Es gibt nicht den einen Feminismus, es gibt viele Feminismen. Und es ist auch nicht das Ziel, dass es einen Feminismus für alle geben muss. Wichtig ist, sich darüber bewusst zu sein, dass man als weiße Feministin eine partikulare Position hat, die nur eine Position unter ganz vielen ist. Es wird immer Menschen geben, die eine andere politische Auffassung vertreten. Alle anzusprechen ist ein Ideal, dem ich mich auch gern verschreiben würde. Doch das bloße Bekenntnis, alle ansprechen zu wollen, ist oft noch zu wenig. Wie müsste ich denn beispielsweise eine Veranstaltung organisieren, die tatsächlich für alle zugänglich ist? Ist das, was für mich relevant ist, auch für die, die ich ansprechen will, relevant? Einen bescheideneren Anspruch fände ich gut: Alle anzusprechen in dem Sinne, dass ich mit möglichst vielen Menschen der unterschiedlichsten Hintergründe in einer Konversation bin.

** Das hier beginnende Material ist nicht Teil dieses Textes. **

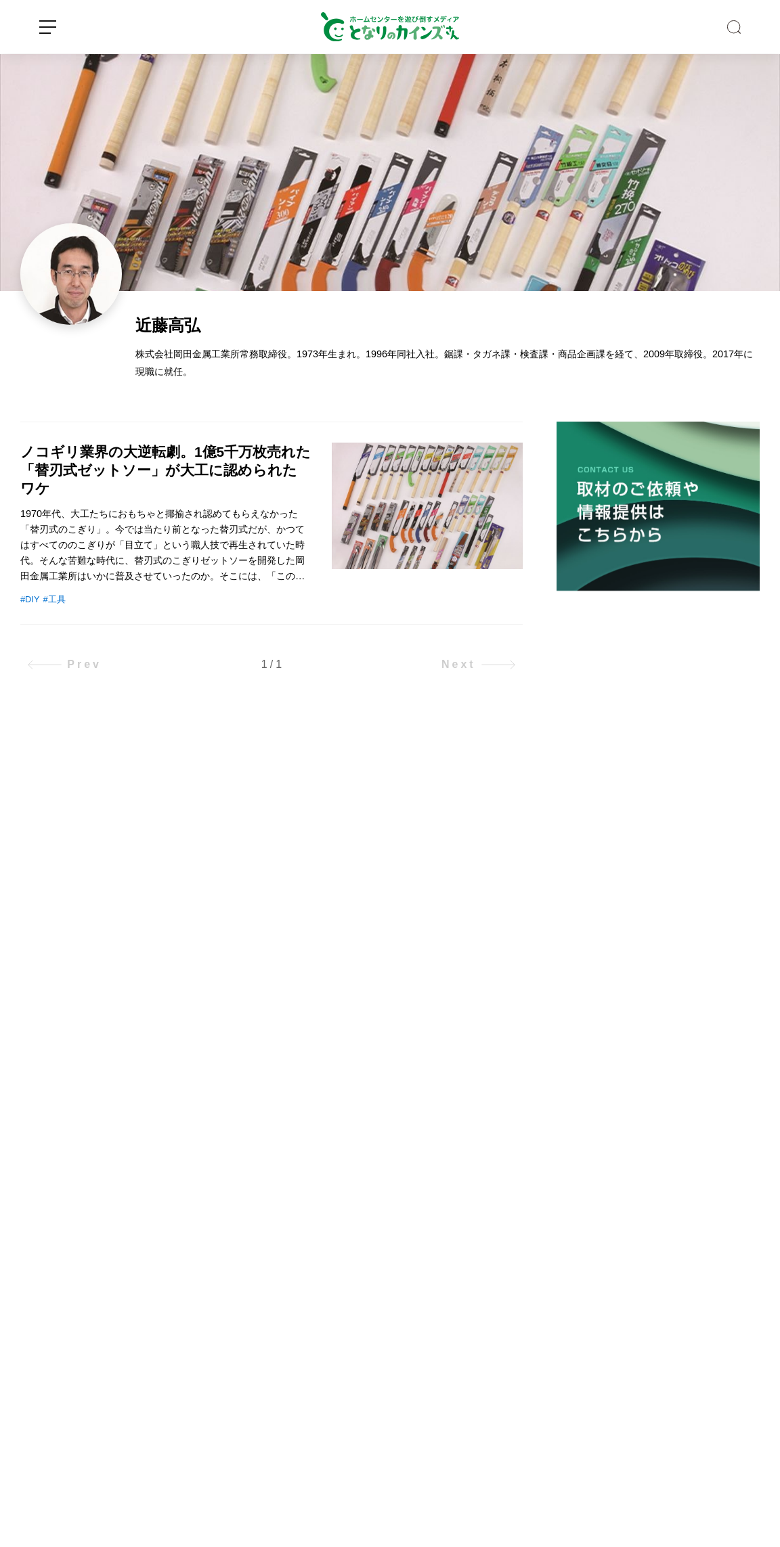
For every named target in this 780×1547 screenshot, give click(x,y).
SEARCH (734, 27)
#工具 (54, 599)
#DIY (29, 599)
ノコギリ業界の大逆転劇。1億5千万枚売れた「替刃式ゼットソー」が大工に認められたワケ (165, 470)
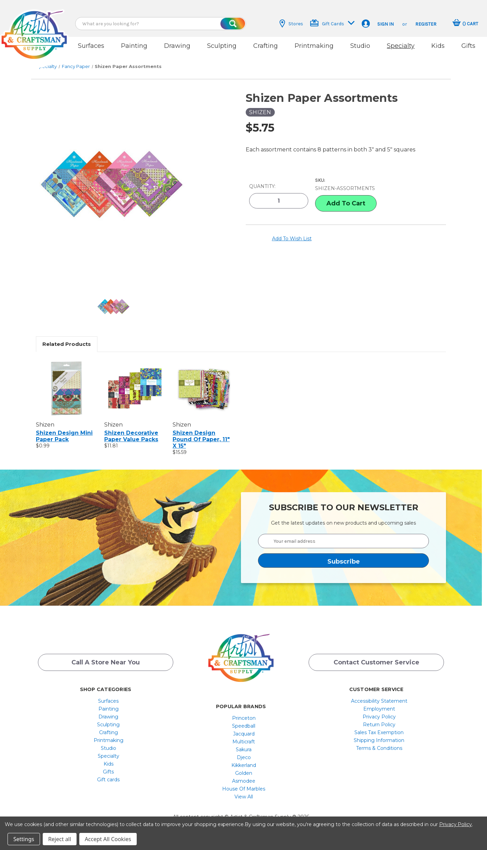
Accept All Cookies (108, 839)
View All (243, 797)
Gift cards (108, 780)
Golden (243, 773)
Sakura (244, 749)
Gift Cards (332, 23)
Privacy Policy (379, 717)
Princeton (244, 718)
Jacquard (244, 734)
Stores (291, 23)
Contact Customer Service (376, 662)
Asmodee (243, 781)
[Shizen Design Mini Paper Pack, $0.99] (66, 388)
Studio (360, 46)
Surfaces (91, 46)
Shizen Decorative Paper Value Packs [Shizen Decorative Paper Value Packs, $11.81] (131, 436)
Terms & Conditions (379, 748)
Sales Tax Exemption (379, 732)
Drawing (177, 46)
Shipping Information (379, 740)
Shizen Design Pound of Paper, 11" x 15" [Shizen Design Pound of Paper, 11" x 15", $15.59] (201, 439)
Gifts (468, 46)
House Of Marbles (243, 789)
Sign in (385, 24)
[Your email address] (343, 541)
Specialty (401, 46)
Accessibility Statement (379, 701)
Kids (438, 46)
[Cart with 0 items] (465, 23)
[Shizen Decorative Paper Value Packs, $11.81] (134, 388)
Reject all (59, 839)
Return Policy (379, 724)
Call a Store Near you (105, 662)
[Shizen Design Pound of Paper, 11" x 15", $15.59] (203, 388)
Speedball (243, 726)
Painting (134, 46)
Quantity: (262, 186)
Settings (23, 839)
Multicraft (243, 742)
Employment (379, 709)
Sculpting (221, 46)
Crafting (265, 46)
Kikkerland (243, 765)
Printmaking (314, 46)
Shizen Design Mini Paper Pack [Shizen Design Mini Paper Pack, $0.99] (64, 436)
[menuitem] (108, 701)
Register (425, 24)
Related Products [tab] (66, 344)
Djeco (244, 757)
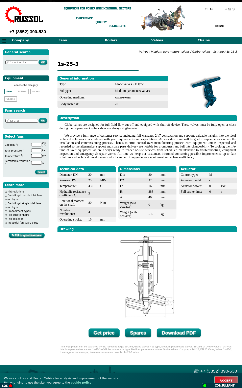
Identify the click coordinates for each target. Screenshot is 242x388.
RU (206, 9)
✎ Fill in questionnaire (27, 235)
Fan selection (16, 219)
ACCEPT (226, 380)
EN (211, 9)
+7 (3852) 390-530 (27, 31)
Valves (157, 40)
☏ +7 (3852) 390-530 (215, 371)
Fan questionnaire (18, 214)
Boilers (111, 40)
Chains (204, 40)
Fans (62, 40)
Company (20, 40)
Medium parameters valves (170, 51)
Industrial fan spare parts (23, 222)
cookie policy (81, 382)
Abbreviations (16, 191)
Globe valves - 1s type (207, 51)
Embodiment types (19, 211)
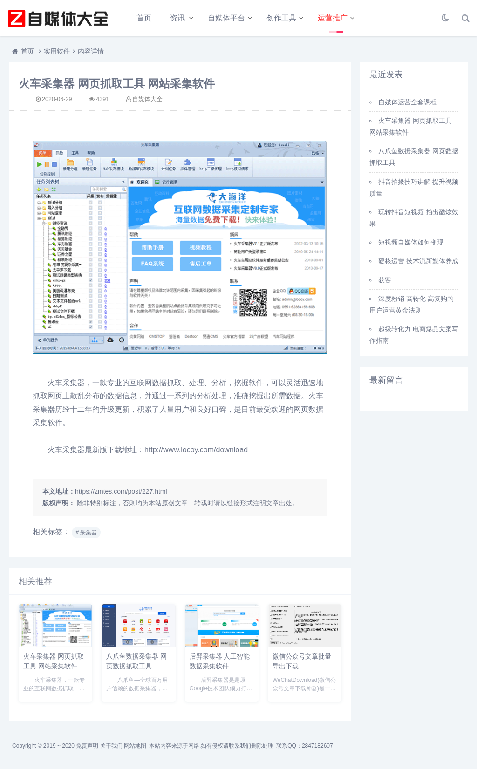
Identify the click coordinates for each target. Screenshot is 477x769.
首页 (143, 18)
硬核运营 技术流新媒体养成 (418, 261)
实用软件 (57, 51)
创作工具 (281, 18)
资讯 (177, 18)
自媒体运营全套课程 (407, 102)
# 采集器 (86, 532)
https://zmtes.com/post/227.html (121, 491)
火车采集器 (66, 383)
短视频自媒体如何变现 (410, 242)
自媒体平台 (226, 18)
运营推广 (333, 18)
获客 (384, 280)
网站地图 (135, 745)
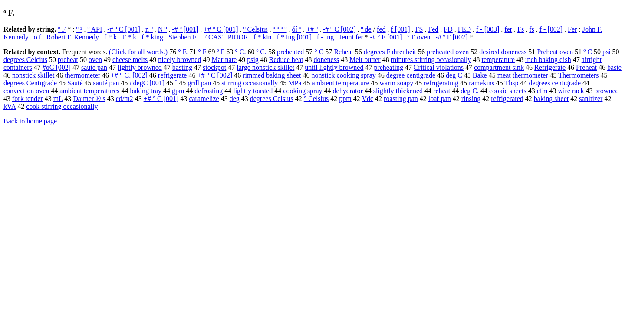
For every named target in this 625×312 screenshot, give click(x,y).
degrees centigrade (555, 83)
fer (508, 29)
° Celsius (316, 98)
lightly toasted (253, 90)
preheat (68, 59)
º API (94, 29)
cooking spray (302, 90)
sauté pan (106, 83)
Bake (480, 75)
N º (162, 29)
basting (182, 67)
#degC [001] (147, 83)
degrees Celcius (25, 59)
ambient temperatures (89, 90)
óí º (296, 29)
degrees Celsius (271, 98)
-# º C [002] (339, 29)
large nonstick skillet (265, 67)
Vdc (367, 98)
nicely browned (179, 59)
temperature (498, 59)
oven (95, 59)
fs (531, 29)
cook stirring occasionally (62, 106)
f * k (110, 37)
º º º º (280, 29)
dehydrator (348, 90)
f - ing (325, 37)
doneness (326, 59)
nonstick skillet (33, 75)
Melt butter (365, 59)
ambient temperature (340, 83)
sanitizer (590, 98)
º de (366, 29)
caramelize (204, 98)
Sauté (75, 83)
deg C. (470, 90)
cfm (542, 90)
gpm (178, 90)
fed (381, 29)
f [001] (400, 29)
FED (464, 29)
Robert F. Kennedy (72, 37)
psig (253, 59)
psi (606, 51)
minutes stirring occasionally (431, 59)
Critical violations (439, 67)
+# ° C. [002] (129, 75)
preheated (290, 51)
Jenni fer (351, 37)
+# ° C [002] (214, 75)
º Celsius (255, 29)
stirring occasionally (249, 83)
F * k (129, 37)
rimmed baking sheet (272, 75)
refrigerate (172, 75)
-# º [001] (185, 29)
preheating (388, 67)
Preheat (586, 67)
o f (37, 37)
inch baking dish (548, 59)
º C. (261, 51)
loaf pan (439, 98)
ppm (345, 98)
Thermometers (578, 75)
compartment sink (499, 67)
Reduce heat (286, 59)
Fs (520, 29)
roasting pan (401, 98)
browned (607, 90)
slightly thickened (398, 90)
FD (448, 29)
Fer (572, 29)
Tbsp (512, 83)
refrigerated (507, 98)
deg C (454, 75)
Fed (433, 29)
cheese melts (130, 59)
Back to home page (30, 121)
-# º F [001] (386, 37)
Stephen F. (182, 37)
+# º (312, 29)
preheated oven (448, 51)
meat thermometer (522, 75)
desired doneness (502, 51)
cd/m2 (124, 98)
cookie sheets (507, 90)
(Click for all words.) (138, 51)
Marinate (224, 59)
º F (62, 29)
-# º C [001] (123, 29)
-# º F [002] (452, 37)
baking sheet (551, 98)
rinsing (470, 98)
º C (587, 51)
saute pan (94, 67)
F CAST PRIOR (225, 37)
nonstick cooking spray (343, 75)
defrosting (208, 90)
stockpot (214, 67)
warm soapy (396, 83)
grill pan (199, 83)
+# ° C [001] (161, 98)
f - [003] (487, 29)
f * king (152, 37)
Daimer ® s (89, 98)
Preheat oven (555, 51)
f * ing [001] (294, 37)
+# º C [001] (221, 29)
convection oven (26, 90)
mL (58, 98)
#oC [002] (57, 67)
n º (149, 29)
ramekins (481, 83)
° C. (240, 51)
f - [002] (550, 29)
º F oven (419, 37)
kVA (9, 106)
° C (318, 51)
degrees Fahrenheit (390, 51)
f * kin (262, 37)
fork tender (27, 98)
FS (419, 29)
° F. (183, 51)
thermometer (82, 75)
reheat (441, 90)
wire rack (571, 90)
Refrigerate (550, 67)
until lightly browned (334, 67)
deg (235, 98)
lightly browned (140, 67)
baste (614, 67)
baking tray (145, 90)
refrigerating (441, 83)
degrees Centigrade (30, 83)
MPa (294, 83)
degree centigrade (410, 75)
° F (202, 51)
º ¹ (79, 29)
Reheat (343, 51)
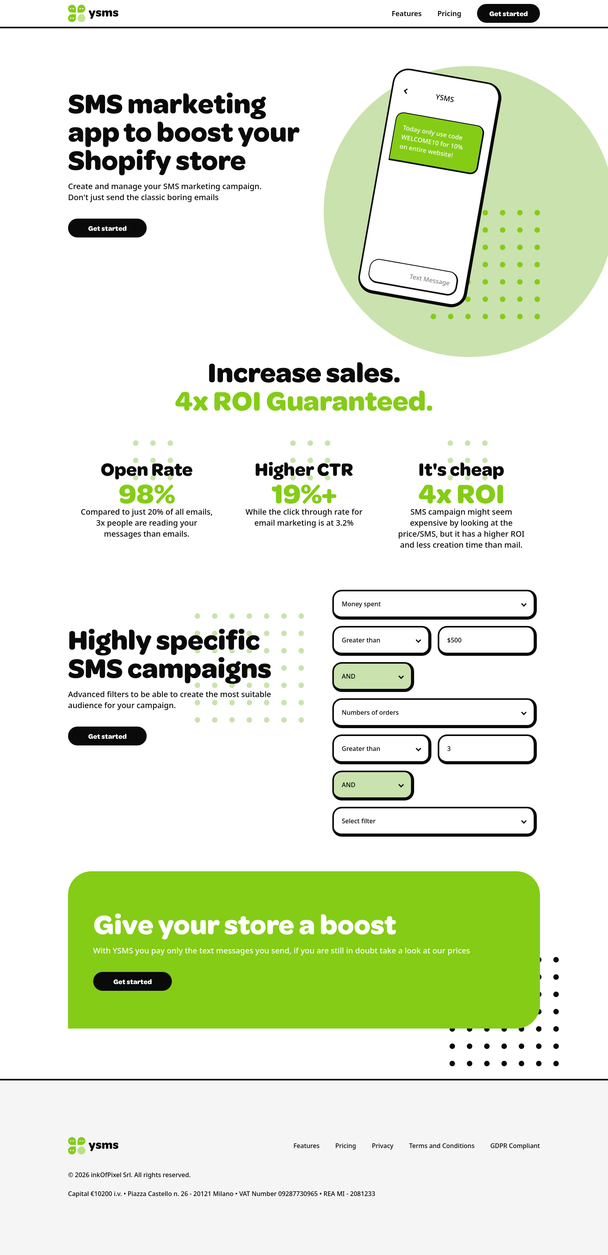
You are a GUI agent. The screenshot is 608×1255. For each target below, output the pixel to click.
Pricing (449, 13)
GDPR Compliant (515, 1145)
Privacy (383, 1145)
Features (407, 13)
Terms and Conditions (441, 1145)
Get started (508, 13)
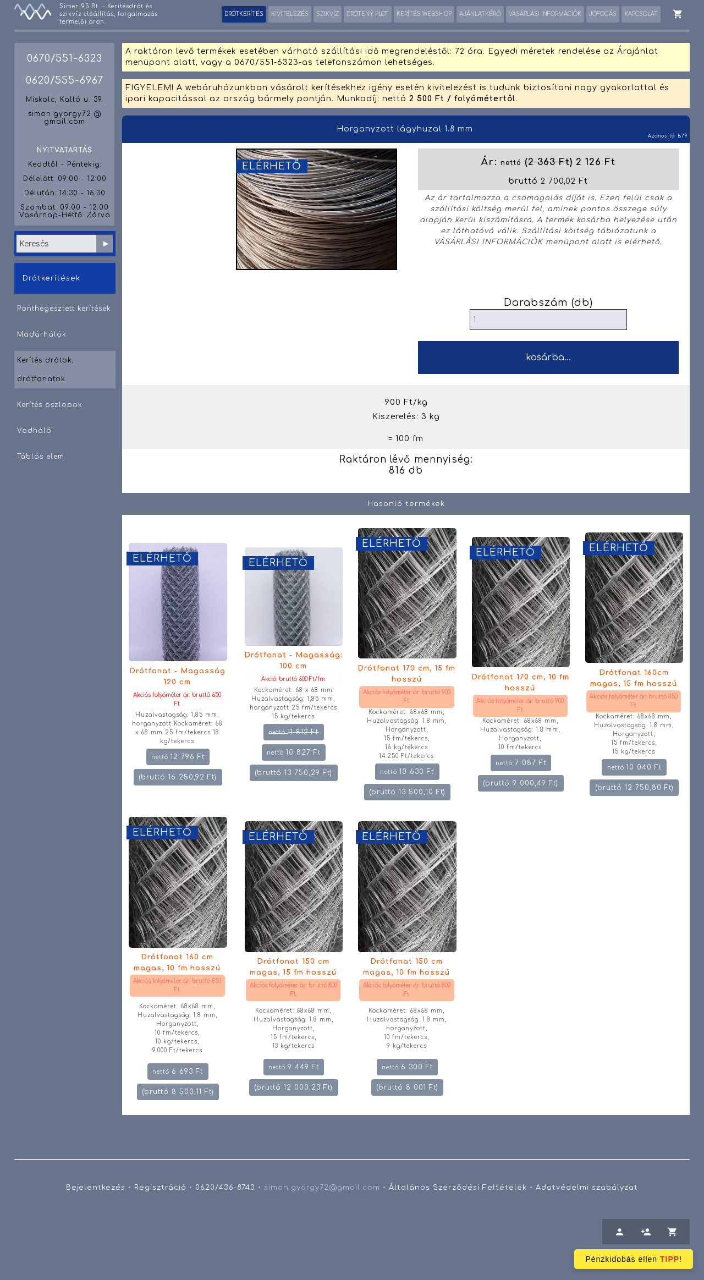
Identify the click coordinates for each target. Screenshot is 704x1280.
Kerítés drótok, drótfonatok (45, 369)
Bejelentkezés (95, 1187)
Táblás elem (40, 456)
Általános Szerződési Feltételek (458, 1187)
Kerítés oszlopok (49, 405)
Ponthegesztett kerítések (64, 308)
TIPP (669, 1259)
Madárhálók (42, 334)
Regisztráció (160, 1187)
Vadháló (34, 431)
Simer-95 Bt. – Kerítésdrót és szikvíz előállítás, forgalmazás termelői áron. (108, 14)
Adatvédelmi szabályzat (587, 1187)
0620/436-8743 (225, 1187)
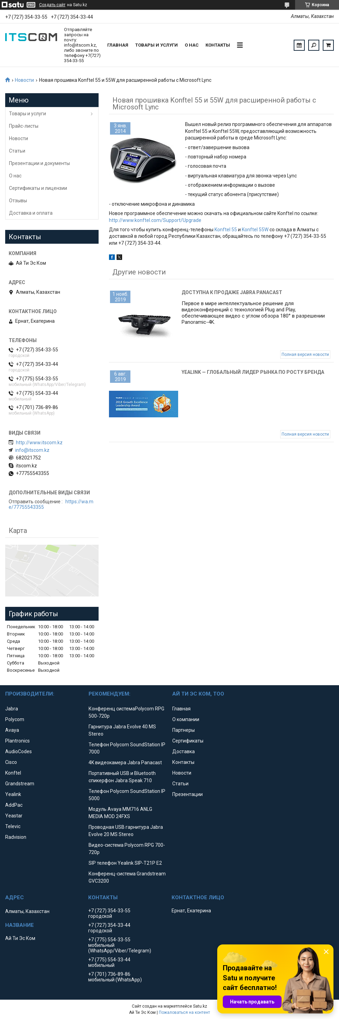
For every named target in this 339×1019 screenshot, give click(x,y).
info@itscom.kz (32, 450)
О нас (192, 45)
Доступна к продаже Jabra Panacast (232, 292)
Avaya (12, 730)
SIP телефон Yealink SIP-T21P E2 (125, 863)
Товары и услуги (156, 45)
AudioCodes (18, 751)
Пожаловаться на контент (184, 1012)
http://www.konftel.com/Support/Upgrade (155, 220)
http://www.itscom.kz (39, 442)
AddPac (13, 805)
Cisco (11, 762)
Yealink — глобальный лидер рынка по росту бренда (253, 372)
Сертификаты (187, 741)
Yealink (13, 794)
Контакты (217, 45)
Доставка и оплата (31, 213)
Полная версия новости (305, 354)
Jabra (11, 708)
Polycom (14, 719)
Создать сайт (52, 4)
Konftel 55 (225, 229)
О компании (185, 719)
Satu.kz (200, 1006)
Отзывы (18, 200)
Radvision (15, 837)
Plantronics (17, 741)
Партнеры (183, 730)
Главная (117, 45)
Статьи (17, 151)
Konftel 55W (255, 229)
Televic (12, 826)
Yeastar (13, 815)
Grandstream (19, 783)
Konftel (13, 773)
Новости (24, 80)
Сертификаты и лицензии (38, 188)
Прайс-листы (23, 126)
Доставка (183, 751)
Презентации (187, 794)
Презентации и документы (39, 163)
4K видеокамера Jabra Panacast (125, 762)
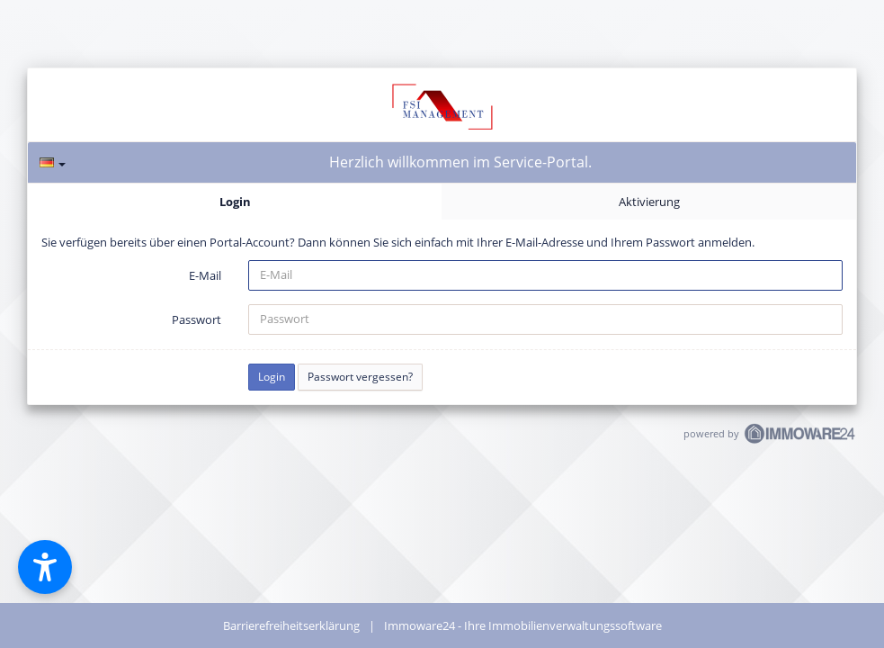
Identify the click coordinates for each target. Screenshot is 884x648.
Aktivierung (649, 202)
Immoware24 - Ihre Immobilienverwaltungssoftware (523, 625)
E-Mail (205, 275)
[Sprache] (52, 162)
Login (235, 202)
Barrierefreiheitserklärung (291, 625)
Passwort (196, 319)
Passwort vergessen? (360, 376)
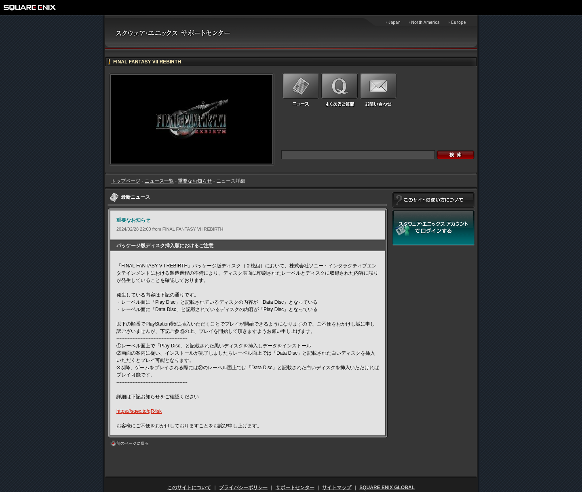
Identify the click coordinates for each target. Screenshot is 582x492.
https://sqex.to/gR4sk (139, 411)
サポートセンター (295, 487)
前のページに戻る (132, 443)
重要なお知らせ (195, 181)
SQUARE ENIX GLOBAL (387, 487)
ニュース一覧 (159, 181)
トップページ (125, 181)
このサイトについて (189, 487)
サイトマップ (336, 487)
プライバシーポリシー (243, 487)
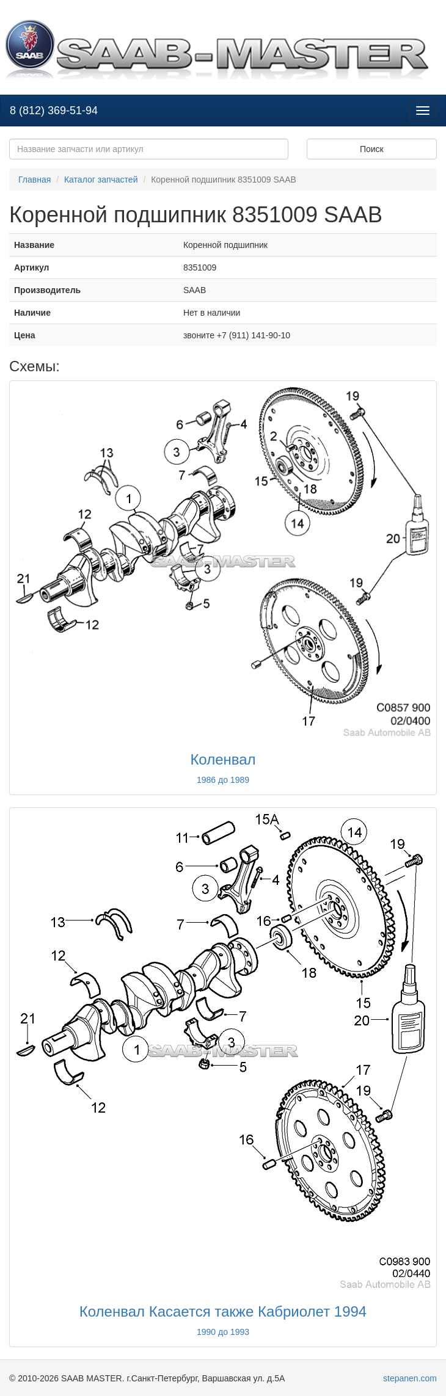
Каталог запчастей (101, 179)
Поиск (372, 149)
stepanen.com (410, 1378)
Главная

Was muss der akademische Feminismus noch lernen?

Zum einen eine selbstkritische Herangehensweise, die ich in aktivistischen Feminismen sehr viel stärker sehe. Dazu gehört, sich mit der eigenen Positionen stärker auseinanderzusetzen: Wo komme ich her, was sind die Hintergründe, vor denen ich mein Interesse entwickele, für wen gilt das, wen berücksichtige ich nicht, und wie kann ich trotzdem Allianzen aufbauen? Auch wird die Frage vernachlässigt, was es mit feministischem Wissen macht, wenn man es in ein immer weiter beschleunigendes, in ein auf Exzellenz und Geschwindigkeit fokussiertes System einspannt. Was sind denn die Kriterien, nach denen Personen für einen Job an der Uni ausgewählt werden? Benachteiligen diese nicht systematisch bestimmte Menschen? Welche Literatur wird zitiert? Nur die großen weißen Theoretiker*innen? Viele Texte von migrantischen Aktivismusgruppen tauchen nicht auf, weil sie nicht den wissenschaftlichen Zitationsstandards entsprechen. Die akademische Welt hat hohe Schranken und ist deswegen noch immer sehr weiß und sehr privilegiert. Viele nicht-weiße Stimmen fehlen an den Akademien, weil sie gar nicht reinkommen.

Ist das im aktivistischen Feminismus anders?

Meiner Meinung nach ja. Das hat sich aber nicht von selbst so ergeben, sondern durch harte Arbeit von migrantischen Aktivist*innen, die sich Gehör verschafft haben und immer wieder geschrien haben: »Wir sind auch da! Wir haben auch etwas zu sagen und zwar etwas total Wichtiges!« Was aber nicht bedeutet, dass es heute keine weiße Dominanz mehr in aktivistischen Strömungen gibt.